Generally, circumstances outside the control of the surrogate affected the 30 percent who didn’t succeed, she said.
For example, one client discontinued the program because she “ran out of frozen embryos,” and another terminated because of financial reasons, Eckhardt said.
The costs of surrogacy:
For intended parents, commercial surrogacy can cost anywhere from $42,000 to upwards of $90,000, depending on the experience of the surrogate, varying pregnancy and delivery expenses, whether a single or twin pregnancy is achieved, and whether the surrogate has medical insurance.
The estimate doesn’t include medications or the cost of visits to an in vitro fertilization (IVF) physician or a couple’s search for an egg donor.
Although the costs may be lower for intended parents who find a surrogate on their own, the benefit of going through an agency like Sunrise Surrogacy Solutions is that the process becomes less stressful for the parties involved, Eckhardt said.
The agency ensures that the intended parents have the means to pay for the process before pregnancy is attempted and holds funds for the surrogate in an escrow account.
Also through the agency, intended parents can find surrogates who’ve been prescreened for health, medical history and lifestyle. The parties also have the opportunity to get to know each other before moving forward with the process.
“ Only when everyone involved has had the opportunity to get acquainted is it considered a confirmed match,” Eckhardt said.
Becoming parents:
Anne-Lee, who had been trying to get pregnant for six years but was unable to because of health issues, said she’d never have considered going through the surrogacy process on her own.
“The level of confidence I have now wouldn’t be there,” she said. “Knowing from the start that Brittany was doing this for us and that there was no way she’d change her mind.
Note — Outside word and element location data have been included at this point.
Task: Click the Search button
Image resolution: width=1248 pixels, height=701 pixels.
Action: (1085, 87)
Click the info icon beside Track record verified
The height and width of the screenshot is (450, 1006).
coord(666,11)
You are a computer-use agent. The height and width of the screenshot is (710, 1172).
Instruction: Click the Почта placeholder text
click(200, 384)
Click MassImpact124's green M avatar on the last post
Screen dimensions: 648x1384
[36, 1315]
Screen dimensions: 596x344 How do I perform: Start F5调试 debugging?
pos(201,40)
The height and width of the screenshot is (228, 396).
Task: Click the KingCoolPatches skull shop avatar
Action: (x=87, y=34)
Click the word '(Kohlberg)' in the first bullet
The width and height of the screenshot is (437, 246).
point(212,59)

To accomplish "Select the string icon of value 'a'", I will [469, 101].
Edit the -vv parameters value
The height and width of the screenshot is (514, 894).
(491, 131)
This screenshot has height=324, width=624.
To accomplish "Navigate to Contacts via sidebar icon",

And other things, like the payment of money—going through Jenn takes the business part out, and we can deal with the more personal side.”
Next month, Anne-Lee and her husband will fly to California for the fifth time since the beginning of the surrogacy, this time to witness the birth of their baby girl.
“ It’s just been a blissful experience compared to everything else we’ve been through,” she said. “We have a really great relationship with Brittany, and we’ve never had any major doubts or worries.”
MacNeil, who already has one child of her own and two stepchildren, said she’s prepared for the upcoming birth.
“I know the baby is going to a safe place,” MacNeil said. “When I met (Anne-Lee and Sam), I just knew it was right from the beginning.
“You have to trust the intended parents and really get to know them before you find out they’re the right couple to hand a baby to.”
MacNeil said that if all goes well and she meets another couple like Anne-Lee and Sam, she may consider becoming a surrogate again.
“It’s going to be a real rewarding experience,” she said. “To be able to hand a life over to someone else—it’s almost like saving a life. It makes me feel so happy, being able to change someone’s life and give them something they always wanted to come true.”